Target pointing data
□ □ □

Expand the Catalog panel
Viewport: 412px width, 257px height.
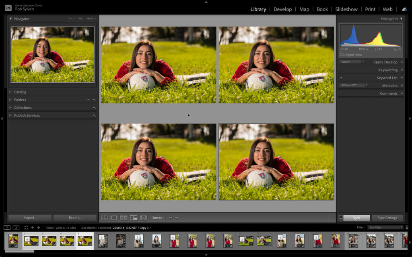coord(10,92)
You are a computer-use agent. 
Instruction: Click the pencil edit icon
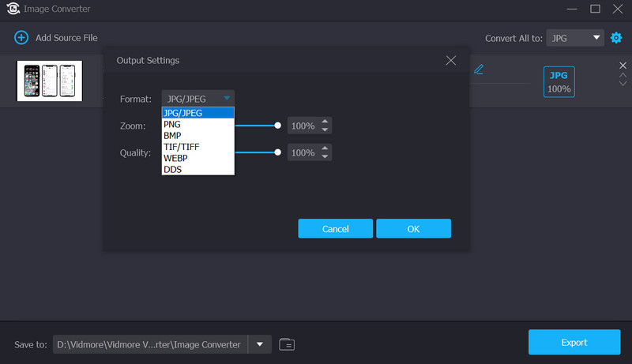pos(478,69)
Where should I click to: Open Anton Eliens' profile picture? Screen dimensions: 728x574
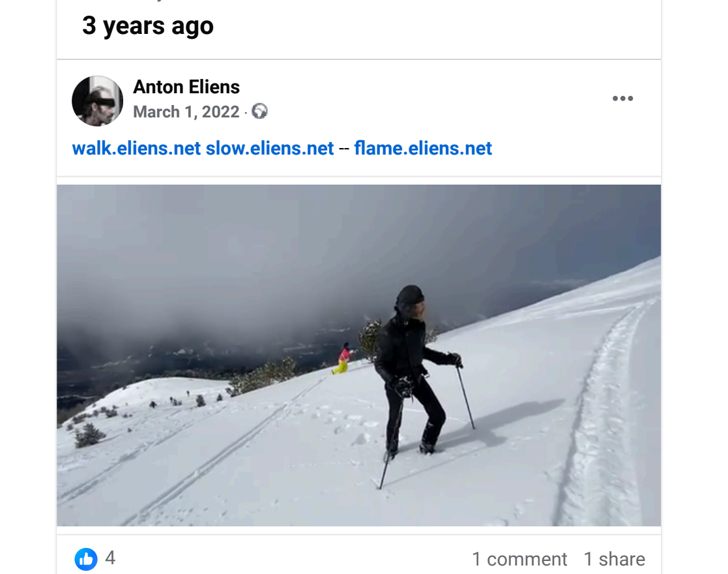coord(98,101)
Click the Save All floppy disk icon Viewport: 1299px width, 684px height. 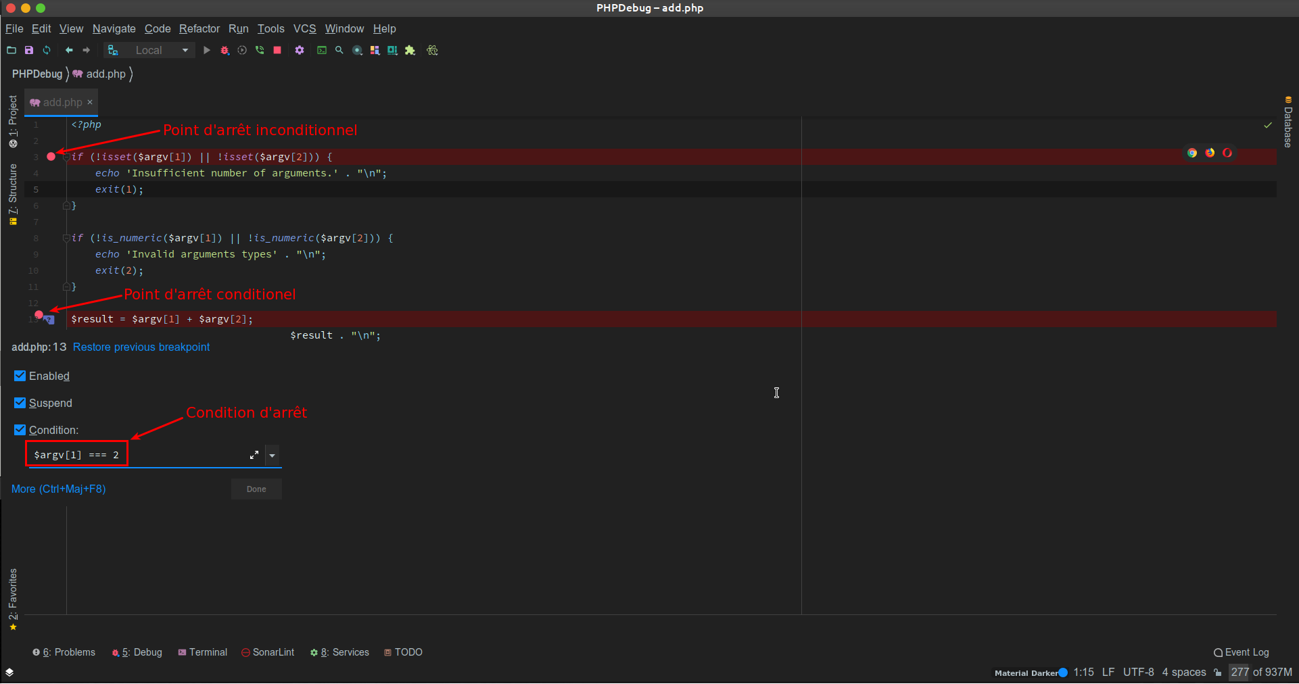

□ □ □

### Exercise requirements:
Write out all of the lines above again, including the requests, but reduce every coordinate in the answers by 13. Leave the pictures out.

### Correct output:
Expand the Catalog panel
Viewport: 412px width, 257px height.
coord(-3,79)
You are a computer-use agent. 
Instruction: Click the pencil edit icon
pos(465,56)
Where should I click to: Open Anton Eliens' profile picture? Screen dimensions: 728x574
coord(85,88)
Click the Save All floppy disk icon Viewport: 1299px width, 684px height. 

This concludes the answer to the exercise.